• **BRANO SELEZIONATO**
****

Uomini e donne si pongono nello stesso modo e hanno le stesse reazioni di fronte alla competizione e alla sfida? Sono andata ad approfondire l’argomento grazie a un video dell’allenatore Julio Velasco, tra i suoi tanti interventi molto interessanti sulla motivazione e la leadership, che mi ha colpito per le differenze citate che aveva riscontrato allenando nella pallavolo squadre maschili e squadre femminili. Con la sua modalità sempre molto accattivante racconta che quando i ragazzi talentuosi provano e si allenano tendono a fare la giocata più difficile e si impegnano in quell’obiettivo sbagliando un sacco di volte, per loro non è importante se la palla esce tante volte se per almeno una volta il colpo riesce esattamente come sperano e quando riescono a creare quell’azione straordinaria dopo tanti errori alzano le mani al cielo per esultare. Come dice Velasco: “questi sono i maschi”. Per le squadre femminili ha avuto invece bisogno di sottolineare di non preoccuparsi se sbagliavano, di provare colpi nuovi: “fa niente se sbagliate, provate”.

****

Voci degli elementi dell'interfaccia

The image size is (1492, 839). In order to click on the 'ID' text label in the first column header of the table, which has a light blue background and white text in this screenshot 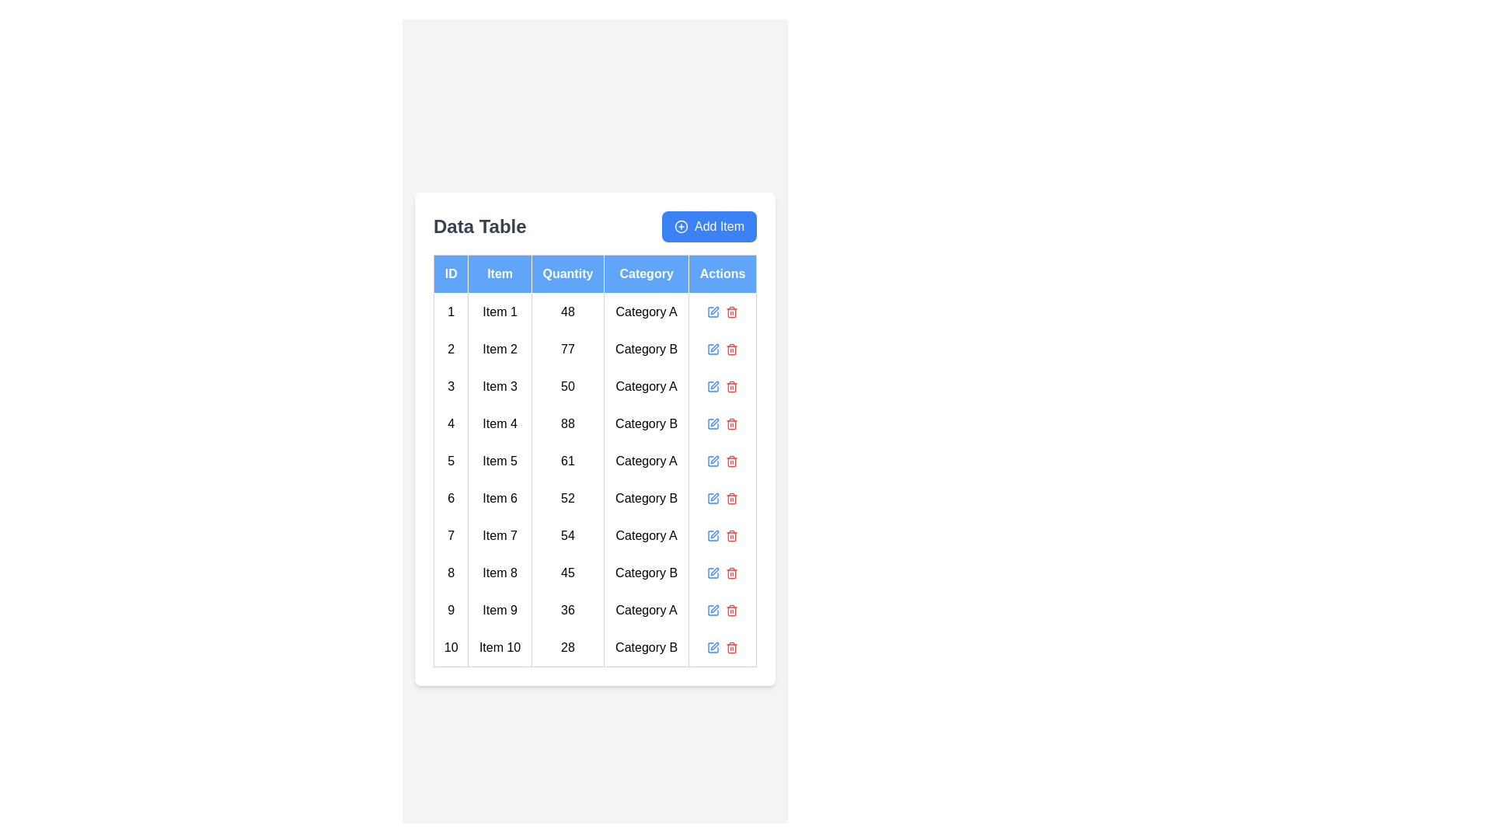, I will do `click(450, 273)`.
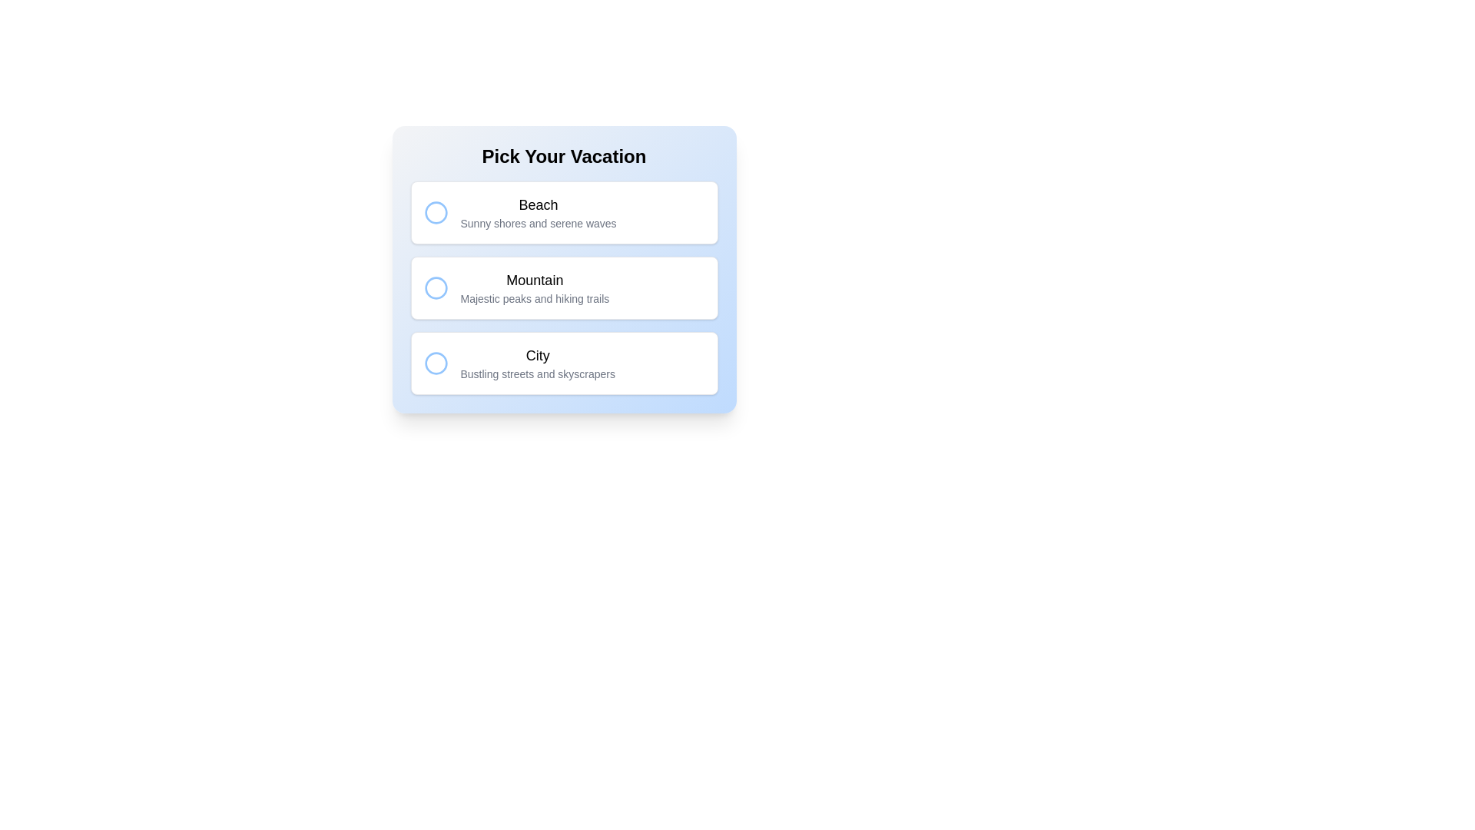 The width and height of the screenshot is (1475, 830). Describe the element at coordinates (535, 299) in the screenshot. I see `the text label displaying 'Majestic peaks and hiking trails', which is located below the 'Mountain' text in the vertical menu under 'Pick Your Vacation'` at that location.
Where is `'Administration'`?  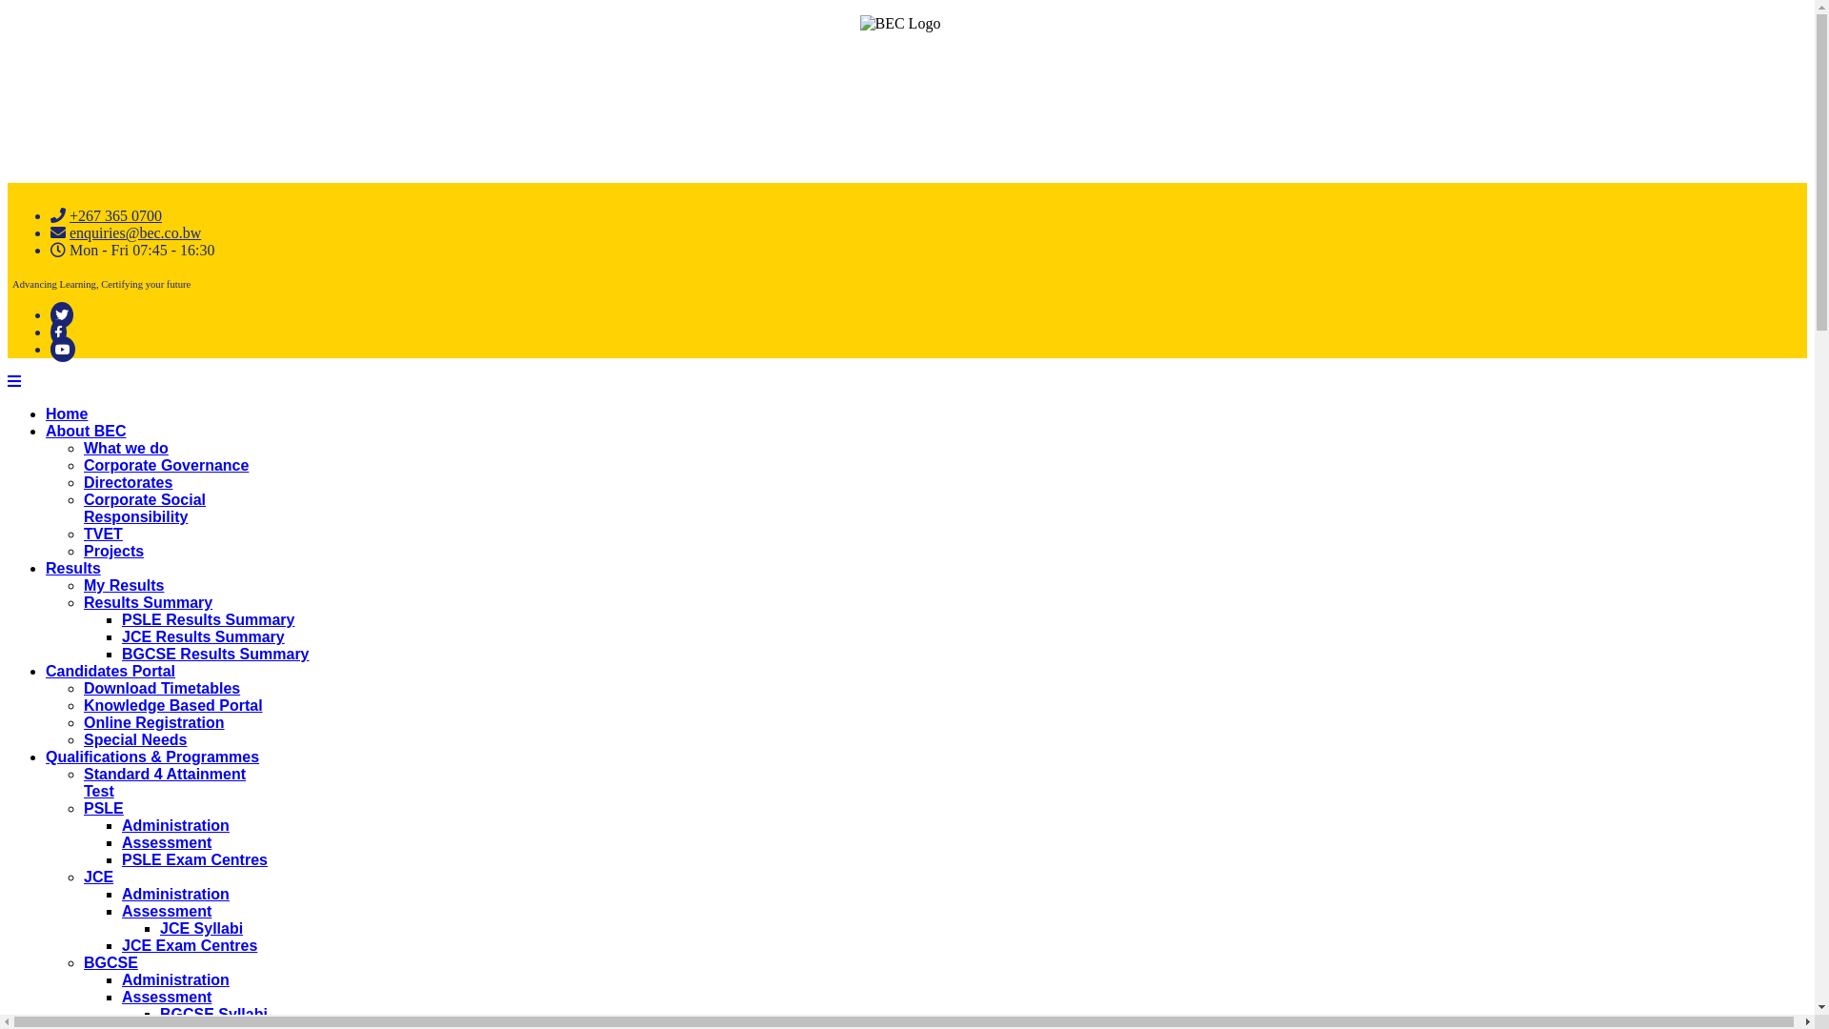 'Administration' is located at coordinates (175, 894).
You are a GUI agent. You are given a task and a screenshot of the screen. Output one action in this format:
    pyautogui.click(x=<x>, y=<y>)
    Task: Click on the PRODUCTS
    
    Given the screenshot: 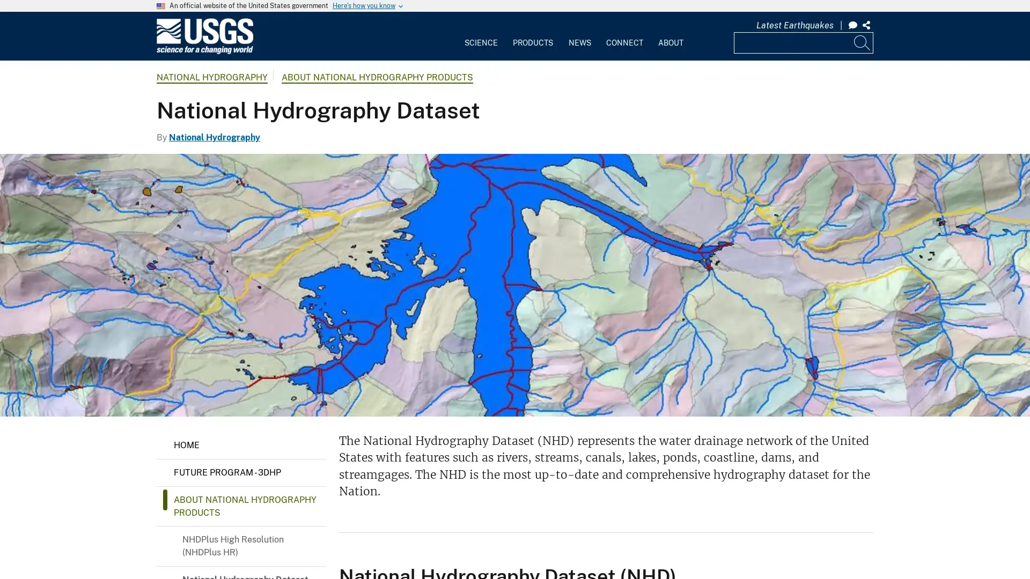 What is the action you would take?
    pyautogui.click(x=533, y=35)
    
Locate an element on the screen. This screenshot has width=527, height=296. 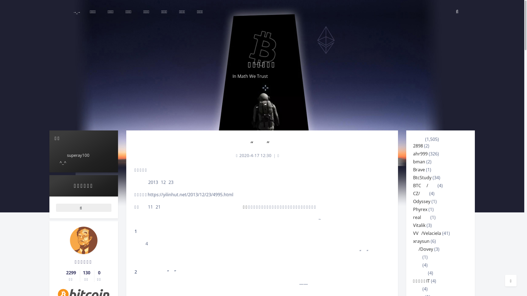
'ahr999' is located at coordinates (420, 154).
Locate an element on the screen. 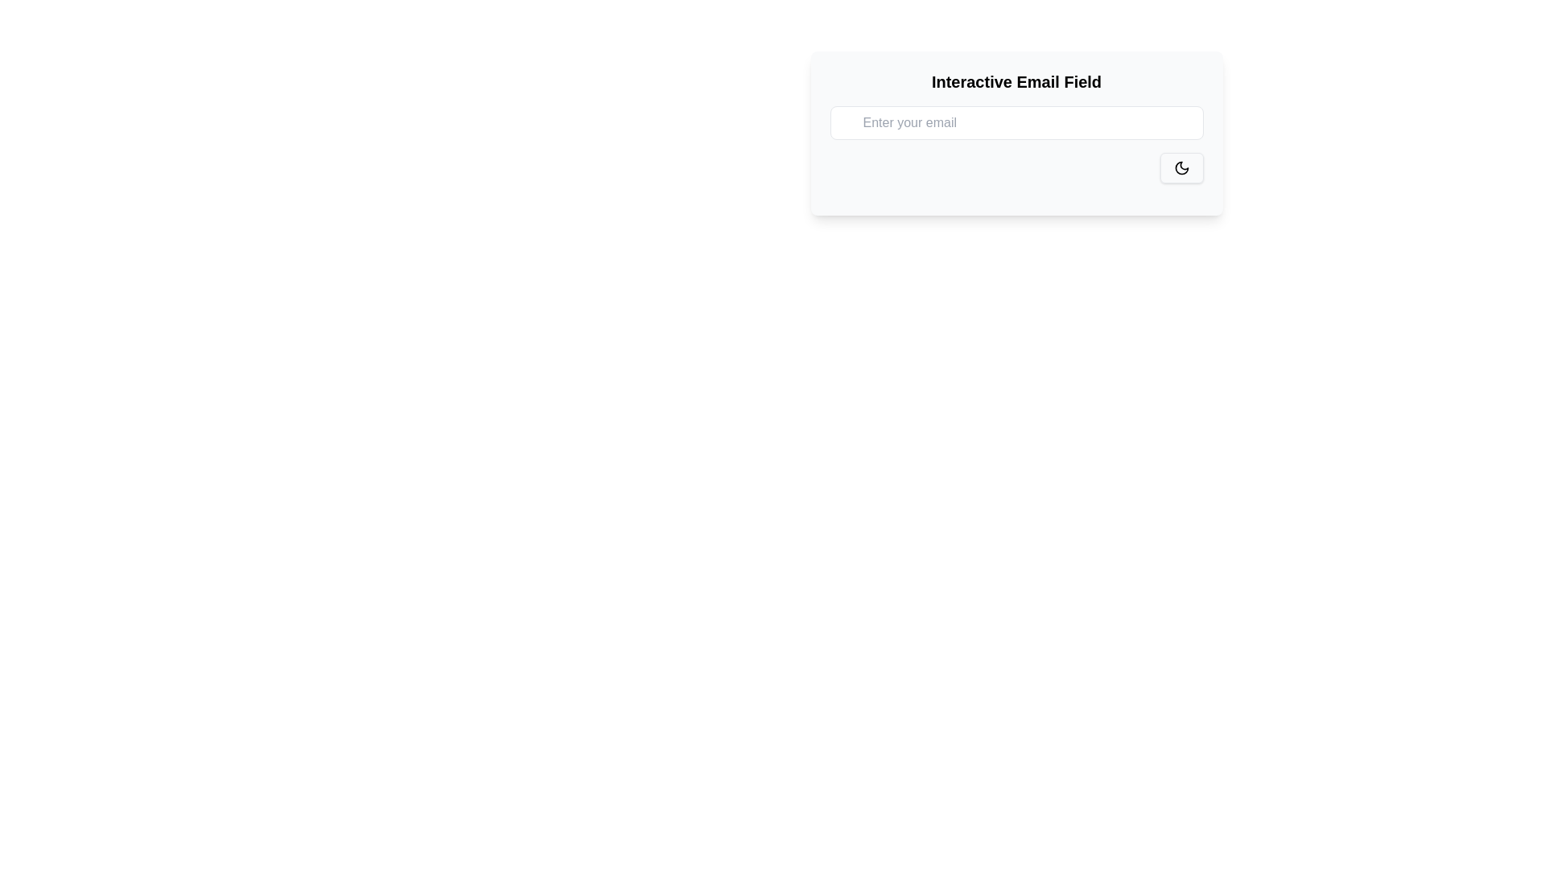  the 'Interactive Email Field' text label, which is styled in bold and centered black font at the top of a card-like interface section is located at coordinates (1016, 81).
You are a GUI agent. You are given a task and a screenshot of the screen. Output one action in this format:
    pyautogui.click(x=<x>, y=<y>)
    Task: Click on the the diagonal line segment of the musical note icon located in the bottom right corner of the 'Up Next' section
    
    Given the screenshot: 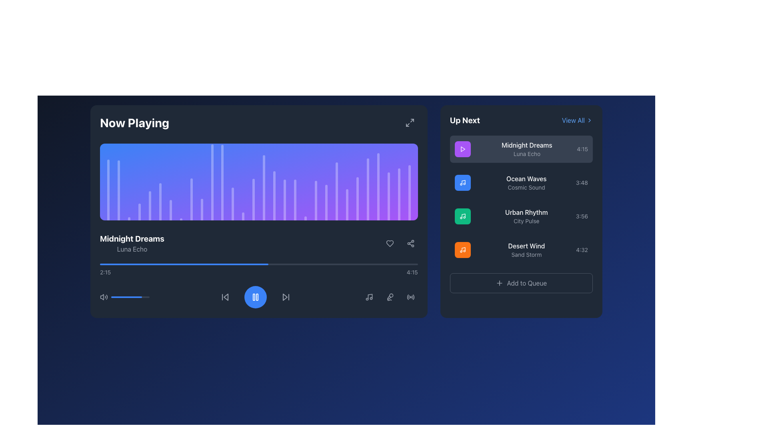 What is the action you would take?
    pyautogui.click(x=463, y=249)
    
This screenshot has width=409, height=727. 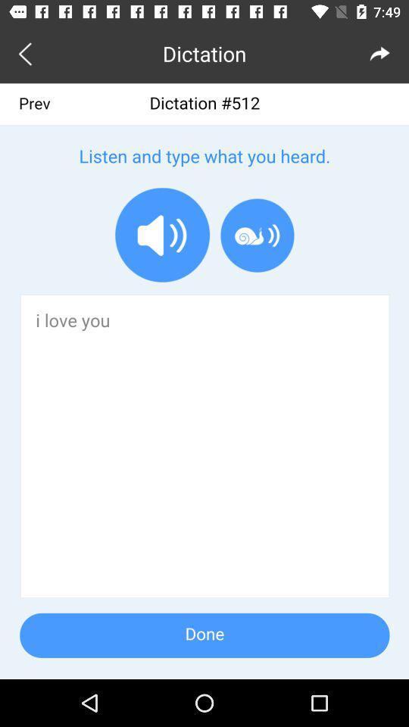 I want to click on share option, so click(x=379, y=53).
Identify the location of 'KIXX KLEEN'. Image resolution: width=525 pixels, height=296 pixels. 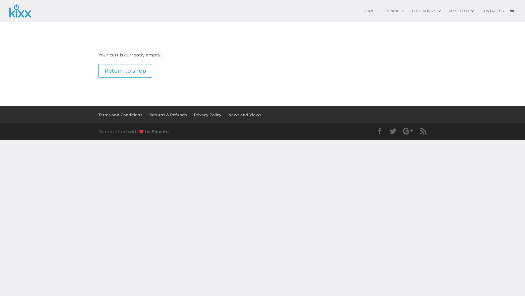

****

• **QUESITO SCRITTO 1**
Secondo il brano, in quale sport Julio Velasco ha allenato squadre maschili e squadre femminili?
• **QUESITO SCRITTO 2**
Riformuli in modo più conciso il paragrafo del brano che inizia con «Uomini e donne si pongono», conservandone i fatti principali.
• **QUESITO SCRITTO 3**
Prosegua il brano sul diverso atteggiamento di uomini e donne di fronte alla competizione, riprendendo dal punto in cui si interrompe.

• **RISPOSTA SCRITTA 1**
Nella pallavolo.

• **RISPOSTA SCRITTA 2**
Ci si chiede se uomini e donne affrontino la competizione e la sfida allo stesso modo. Lo spunto viene da un video dell'allenatore Julio Velasco sulla motivazione e la leadership. Velasco racconta che, nella pallavolo, i ragazzi talentuosi in allenamento tentano la giocata più difficile. Accettano molti errori pur di riuscirla almeno una volta ed esultano quando ci riescono. Con le squadre femminili, invece, ha dovuto insistere perché le giocatrici non si preoccupassero di sbagliare e provassero colpi nuovi.

• **RISPOSTA SCRITTA 3**
Per capire meglio come approcciarsi alle squadre femminili racconta di aver chiesto a una sua amica, preside di una scuola elementare in argentina, “come sono da piccoli?” E lei gli ha detto una cosa interessante: “hai presente i calcoli matematici mentali che si fanno a scuola? Non vince mai una bambina, è rarissimo. Perché? Lei ci arriva alla soluzione, però nel dubbio che possa dire una cosa sbagliata lascia andare un altro avanti. Perché se lei sa che era nel giusto le è sufficiente, non ha bisogno del riconoscimento. Invece il maschio ci prova a ripetizione e sbaglia un sacco di volte pur di vincere una volta. Le bambine devono sentirsi ipersicure e comunque hanno quell’attimo di dubbio che fa che un maschio le anticipi. Però loro dopo dicono, lo sapevo, sono tranquille, lo sapevano.”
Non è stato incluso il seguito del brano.